Primary Election Roundup
ALLISON KEYES, host:
This is TELL ME MORE from NPR News. I'm Allison Keyes. Michel Martin is away.
Coming up, a school district in Rhode Island that fired nearly the whole staff comes to terms with the union to bring them all back. Can the broken school be fixed?
But, first, four states held primaries for races that politicos touted as bellwethers for the midterm elections in November. Whether or not you believe the hype that the political fate of this country can be found in the primary results from Arkansas, Kentucky, Oregon and Pennsylvania, it's hard to ignore some of this year's trends.
Last week on this program we heard about the high number of African-Americans running as Republicans, the most since Reconstruction. And last night, some historic results that some are taking as a referendum on the mood of a voting public increasingly disillusioned with the Washington politics.
Two of our regular political contributors are here to talk about it. Pamela Gentry is a senior political analyst for BET. She's sitting right here in our studios in Washington.
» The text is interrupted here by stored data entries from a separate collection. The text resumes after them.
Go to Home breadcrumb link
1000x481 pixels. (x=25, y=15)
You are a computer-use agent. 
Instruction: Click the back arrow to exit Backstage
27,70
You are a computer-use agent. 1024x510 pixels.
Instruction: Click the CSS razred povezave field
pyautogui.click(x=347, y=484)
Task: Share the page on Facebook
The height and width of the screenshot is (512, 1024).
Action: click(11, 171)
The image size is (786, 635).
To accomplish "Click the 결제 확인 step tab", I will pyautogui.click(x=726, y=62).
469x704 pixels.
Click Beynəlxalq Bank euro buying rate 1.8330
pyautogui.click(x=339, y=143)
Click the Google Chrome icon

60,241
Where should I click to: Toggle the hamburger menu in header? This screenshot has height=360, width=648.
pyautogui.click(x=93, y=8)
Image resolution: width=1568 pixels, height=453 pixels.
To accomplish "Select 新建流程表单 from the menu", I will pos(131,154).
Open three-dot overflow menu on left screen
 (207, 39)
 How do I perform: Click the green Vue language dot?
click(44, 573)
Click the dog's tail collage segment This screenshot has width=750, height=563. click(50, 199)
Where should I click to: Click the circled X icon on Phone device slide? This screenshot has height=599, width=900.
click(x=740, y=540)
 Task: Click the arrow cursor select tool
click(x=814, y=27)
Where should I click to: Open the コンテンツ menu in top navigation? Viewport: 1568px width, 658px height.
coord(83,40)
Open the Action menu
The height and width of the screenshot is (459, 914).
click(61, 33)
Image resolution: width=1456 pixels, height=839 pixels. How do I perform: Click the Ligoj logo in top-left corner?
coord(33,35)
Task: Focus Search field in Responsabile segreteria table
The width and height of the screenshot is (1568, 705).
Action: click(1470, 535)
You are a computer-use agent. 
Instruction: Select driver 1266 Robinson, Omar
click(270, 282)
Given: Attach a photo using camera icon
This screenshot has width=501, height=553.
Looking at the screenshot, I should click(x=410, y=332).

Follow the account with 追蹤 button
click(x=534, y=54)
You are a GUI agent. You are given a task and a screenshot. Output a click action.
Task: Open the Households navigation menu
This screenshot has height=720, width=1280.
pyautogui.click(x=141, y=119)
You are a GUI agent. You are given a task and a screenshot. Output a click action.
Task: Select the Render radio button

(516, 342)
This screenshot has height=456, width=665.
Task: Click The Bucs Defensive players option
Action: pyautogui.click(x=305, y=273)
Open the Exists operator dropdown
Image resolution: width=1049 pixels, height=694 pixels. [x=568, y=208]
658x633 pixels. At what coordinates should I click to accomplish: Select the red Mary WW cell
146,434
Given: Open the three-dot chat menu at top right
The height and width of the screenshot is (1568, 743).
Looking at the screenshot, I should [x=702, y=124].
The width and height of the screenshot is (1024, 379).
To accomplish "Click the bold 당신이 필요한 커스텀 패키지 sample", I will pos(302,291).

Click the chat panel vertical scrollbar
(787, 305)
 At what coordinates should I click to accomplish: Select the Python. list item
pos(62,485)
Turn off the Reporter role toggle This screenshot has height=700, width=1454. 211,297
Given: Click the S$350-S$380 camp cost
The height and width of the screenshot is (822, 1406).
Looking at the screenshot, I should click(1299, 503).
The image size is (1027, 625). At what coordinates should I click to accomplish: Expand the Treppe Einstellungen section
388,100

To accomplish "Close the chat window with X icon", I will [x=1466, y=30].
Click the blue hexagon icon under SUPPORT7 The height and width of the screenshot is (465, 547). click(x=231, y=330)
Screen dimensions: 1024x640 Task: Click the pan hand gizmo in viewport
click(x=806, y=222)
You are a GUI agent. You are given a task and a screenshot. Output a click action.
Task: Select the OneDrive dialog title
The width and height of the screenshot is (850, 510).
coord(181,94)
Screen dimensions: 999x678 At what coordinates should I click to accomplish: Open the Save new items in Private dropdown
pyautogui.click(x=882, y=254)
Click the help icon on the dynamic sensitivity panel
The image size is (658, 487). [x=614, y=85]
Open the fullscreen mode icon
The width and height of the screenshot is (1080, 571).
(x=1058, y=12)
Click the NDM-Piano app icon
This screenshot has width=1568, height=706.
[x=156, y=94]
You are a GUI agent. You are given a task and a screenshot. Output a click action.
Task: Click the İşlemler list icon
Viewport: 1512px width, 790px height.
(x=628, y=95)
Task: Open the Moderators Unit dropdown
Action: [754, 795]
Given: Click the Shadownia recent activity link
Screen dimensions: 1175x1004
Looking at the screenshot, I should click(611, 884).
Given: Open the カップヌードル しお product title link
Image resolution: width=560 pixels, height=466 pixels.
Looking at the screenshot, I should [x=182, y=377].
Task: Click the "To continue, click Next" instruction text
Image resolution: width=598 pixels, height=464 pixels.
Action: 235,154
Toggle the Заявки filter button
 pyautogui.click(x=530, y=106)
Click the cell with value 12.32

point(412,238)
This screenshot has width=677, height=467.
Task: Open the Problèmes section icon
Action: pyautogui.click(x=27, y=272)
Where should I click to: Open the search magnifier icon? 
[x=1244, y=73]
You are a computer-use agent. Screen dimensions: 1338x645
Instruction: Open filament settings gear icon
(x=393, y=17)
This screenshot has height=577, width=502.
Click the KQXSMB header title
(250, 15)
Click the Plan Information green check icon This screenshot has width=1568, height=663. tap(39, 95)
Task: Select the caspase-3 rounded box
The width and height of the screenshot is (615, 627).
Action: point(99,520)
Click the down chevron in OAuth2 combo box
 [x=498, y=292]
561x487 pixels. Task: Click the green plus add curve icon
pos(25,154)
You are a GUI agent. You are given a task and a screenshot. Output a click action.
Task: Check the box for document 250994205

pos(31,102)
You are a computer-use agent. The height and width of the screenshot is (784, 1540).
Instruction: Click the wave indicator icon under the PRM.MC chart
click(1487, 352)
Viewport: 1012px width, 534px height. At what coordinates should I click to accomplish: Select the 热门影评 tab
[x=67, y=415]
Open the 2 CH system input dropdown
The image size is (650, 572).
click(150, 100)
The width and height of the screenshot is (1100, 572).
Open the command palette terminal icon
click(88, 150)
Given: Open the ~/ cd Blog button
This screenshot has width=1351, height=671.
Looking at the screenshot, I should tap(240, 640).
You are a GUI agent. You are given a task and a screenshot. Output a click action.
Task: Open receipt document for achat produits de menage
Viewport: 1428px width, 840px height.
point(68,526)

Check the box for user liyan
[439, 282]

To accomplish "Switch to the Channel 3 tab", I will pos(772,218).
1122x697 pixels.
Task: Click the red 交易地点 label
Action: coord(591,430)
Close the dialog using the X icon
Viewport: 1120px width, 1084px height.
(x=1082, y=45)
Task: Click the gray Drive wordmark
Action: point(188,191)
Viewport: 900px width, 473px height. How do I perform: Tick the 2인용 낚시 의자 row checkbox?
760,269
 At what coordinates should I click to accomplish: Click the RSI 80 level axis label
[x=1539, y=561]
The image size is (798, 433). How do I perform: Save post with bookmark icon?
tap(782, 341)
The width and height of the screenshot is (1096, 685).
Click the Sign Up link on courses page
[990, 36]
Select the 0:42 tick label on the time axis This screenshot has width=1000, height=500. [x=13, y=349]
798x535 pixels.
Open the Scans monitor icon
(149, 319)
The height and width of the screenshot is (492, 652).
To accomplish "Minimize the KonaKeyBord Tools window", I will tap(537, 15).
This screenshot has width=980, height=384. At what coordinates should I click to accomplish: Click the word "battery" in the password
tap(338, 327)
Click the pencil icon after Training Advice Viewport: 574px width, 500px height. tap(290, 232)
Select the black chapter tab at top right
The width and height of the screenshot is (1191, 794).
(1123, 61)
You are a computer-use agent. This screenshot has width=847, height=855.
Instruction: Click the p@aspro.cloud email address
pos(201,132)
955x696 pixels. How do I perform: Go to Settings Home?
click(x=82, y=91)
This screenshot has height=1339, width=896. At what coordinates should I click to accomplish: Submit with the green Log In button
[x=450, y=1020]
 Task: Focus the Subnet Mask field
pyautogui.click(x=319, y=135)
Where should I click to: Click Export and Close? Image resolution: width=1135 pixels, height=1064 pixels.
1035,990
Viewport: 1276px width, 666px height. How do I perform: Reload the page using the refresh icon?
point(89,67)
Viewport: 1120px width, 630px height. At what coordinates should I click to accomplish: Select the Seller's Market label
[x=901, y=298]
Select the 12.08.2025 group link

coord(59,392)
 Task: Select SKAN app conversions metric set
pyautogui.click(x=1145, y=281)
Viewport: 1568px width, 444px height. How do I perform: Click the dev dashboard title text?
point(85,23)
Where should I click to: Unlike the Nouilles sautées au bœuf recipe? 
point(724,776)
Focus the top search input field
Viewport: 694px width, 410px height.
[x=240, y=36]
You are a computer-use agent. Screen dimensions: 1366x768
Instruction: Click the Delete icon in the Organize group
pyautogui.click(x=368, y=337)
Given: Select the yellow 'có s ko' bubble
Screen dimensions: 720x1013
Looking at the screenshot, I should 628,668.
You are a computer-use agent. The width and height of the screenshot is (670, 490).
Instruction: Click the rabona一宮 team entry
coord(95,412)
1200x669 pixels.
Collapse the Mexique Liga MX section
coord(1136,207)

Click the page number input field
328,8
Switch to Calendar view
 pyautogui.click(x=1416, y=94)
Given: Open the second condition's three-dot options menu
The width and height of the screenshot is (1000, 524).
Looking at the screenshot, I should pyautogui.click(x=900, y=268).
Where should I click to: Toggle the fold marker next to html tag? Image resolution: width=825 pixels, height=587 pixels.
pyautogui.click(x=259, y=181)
Ruben Navarrette is a syndicated columnist with the San Diego Union Tribune and also for CNN.com, and he joins us from San Diego. Welcome to both of you.
Ms. PAMELA GENTRY (Senior Political Analyst, BET): Good to talk with you.
Mr. RUBEN NAVARRETTE (Columnist, San Diego Union Tribune): Thank you, good to be here.
KEYES: Pam, let me start with you, since you're sitting here, and a race we talked about last week. That was that Republican primary in Arkansas' first district. We played some tape of African-American Republican candidate Princella Smith, a former congressional staffer, who shared with us the question she was getting from voters.
Ms. PRINCELLA SMITH (Candidate, First District, Arkansas): Are you a conservative? Are you pro-life? What is your - what are you going to do about the unemployment rate in Arkansas? Those are the questions I get. It's been mainly media and press that ask me about race.
KEYES: So, she was endorsed by Newt Gingrich and - among others. So, was she was able to put a win column for black Republicans last night?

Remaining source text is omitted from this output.